Sobre tudo isso o Douro deposita
o detrito das águas.

Cujo peso sujeita lá em baixo
baixios que perderam a validade.

sexta-feira, 20 de junho de 2014

#7 - "límpidas de dor, velhas", Valter Hugo Mãe

límpidas de dor, velhas
deles, matam-nos assim
que adormecem, servem-se do
machado e não os deixam
muito tempo no sono, não
vão sonhar que agarram a arma
antes que elas o façam, e afirmam
que os lamentam, esmagados,
elas aos gritos.

quarta-feira, 11 de junho de 2014

#6 - BUSCANDO A CRISTO, Gregório de Matos

A vós correndo vou, braços sagrados,
nessa Cruz sacrossanta descobertos
que, para receber-me, estais abertos,
e, por não castigar-me, estais cravados.

A vós, divinos olhos, eclipsados
de tanto sangue e lágrimas cobertos,
pois, para perdoar-me, estais despertos,
e, por não condenar-me, estais fechados.

A vós, pregados pés, por não deixar-me,
a vós, sangue vertido, para ungir-me,
a vós, cabeça baixa, por chamar-me.

A vós, lado patente, quero unir-me,
a vós, cravos preciosos, quero atar-me,
para ficar unido, atado e firme.

domingo, 25 de maio de 2014

#5 - OS ARAUTOS NEGROS, César Vallejo

Há pancadas tão fortes na vida... Eu sei lá!
Pancadas como do ódio de Deus; como se sob elas
a ressaca de todo o sofrimento
estagnasse na alma... Eu sei lá!

Poucas; mas acontecem... Abrem leivas escuras
no rosto mais duro e no dorso mais forte.
Serão talvez os potros de átilas selvagens;
ou os arautos negros que nos envia a Morte.

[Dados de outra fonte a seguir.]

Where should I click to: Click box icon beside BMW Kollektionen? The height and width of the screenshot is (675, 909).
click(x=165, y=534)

São as profundas quedas dos Cristos da nossa alma,
de uma fé adorável que o Destino blasfema.
Tais pancadas sangrentas são as crepitações
de um pão que na porta do forno se nos queima.

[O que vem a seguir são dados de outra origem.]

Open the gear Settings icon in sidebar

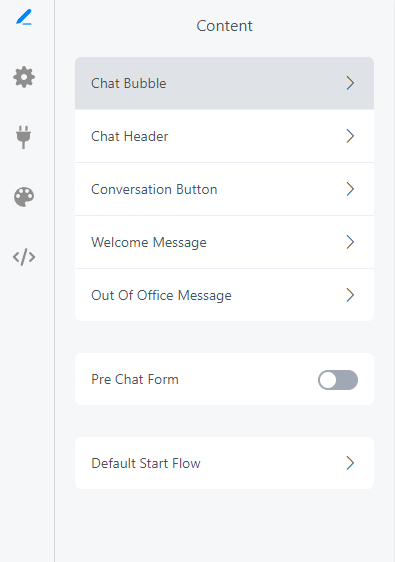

E o homem... Pobre... Pobre! Volta os olhos, como
quando sobre o seu ombro uma palmada o vem chamar;
volta seus olhos loucos, e todo o já vivido
como um charco de culpa estagna em seu olhar.

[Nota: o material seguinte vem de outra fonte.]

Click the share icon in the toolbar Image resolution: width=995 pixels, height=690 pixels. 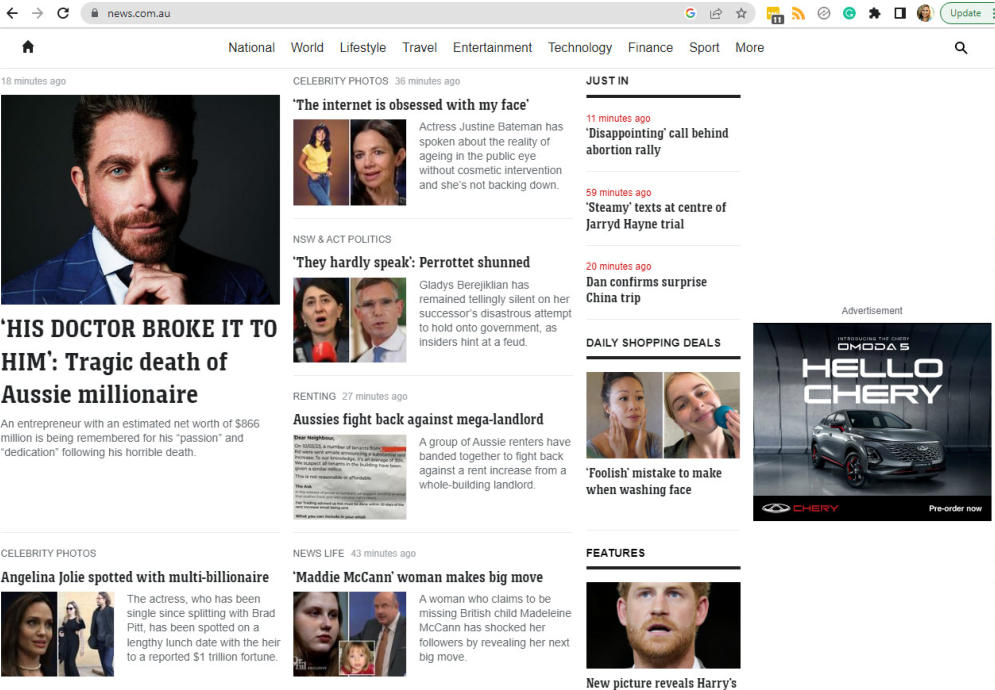(715, 13)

Há pancadas na vida tão fortes... Eu sei lá!


(versão de José Bento)

quinta-feira, 15 de maio de 2014

#4 - LEZÍRIA, Miguel Torga

São duzentas mulheres. Cantam não sei que mágoa
Que se debruça e já nem mostra o rosto.
Cantam, plantadas n'água,
Ao sol e à monda neste mês de Agosto.

Cantam o Norte e o Sul duma só vez,
Cantam baixo, e parece
Que na raiz humana dos seus pés
Qualquer coisa apodrece.

terça-feira, 6 de maio de 2014

#3 - PORQUE, Sophia de Mello Breyner Andresen

Porque os outros se mascaram mas tu não.
Porque os outros usam a virtude
Para comprar o que não tem perdão.
Porque os outros têm medo mas tu não.

Porque os outros são os túmulos caiados
Onde germina calada a podridão.
Porque os outros se calam mas tu não.

Porque os outros se comprem e se vendem
E os seus gestos dão sempre dividendo.
Porque os outros são hábeis mas tu não.

Porque os outros vão à sombra dos abrigos
E tu vais de mãos dadas com os perigos.
Porque os outros calculam mas tu não.

sexta-feira, 18 de abril de 2014

#2 - "O lenhador caminha curvado pelo peso", Adalberto Alves

O lenhador caminha curvado pelo peso.
Leva às costas séculos de madeira.
Queima-la-á para se aquecer um instante.

sexta-feira, 11 de abril de 2014

#1 - "Encontrou naquele janeiro trabalho", João Miguel Fernandes Jorge

Encontrou naquele janeiro trabalho
nas obras.
O seu melhor era o abrir da lancheira
o termo de alumínio canelado protegendo

o espelhado vidro
o café mantinha-se quente por muitas
horas.
As botas de velhos atacadores já com

buracos
as grossas meias de algodão a camisola
rota num dos braços o fato-macaco
a negra barba mal feita e os tijolos

erguendo a lenta parede dos dias.
O reboco o triturar a pedra
o cimento quase parte das mãos
a poeira doendo os olhos.

Sem ninguém, entre as fasquias andaimes e
caliça
sem espaço para legenda bebe café entre
o vigésimo terceiro e quarto andar.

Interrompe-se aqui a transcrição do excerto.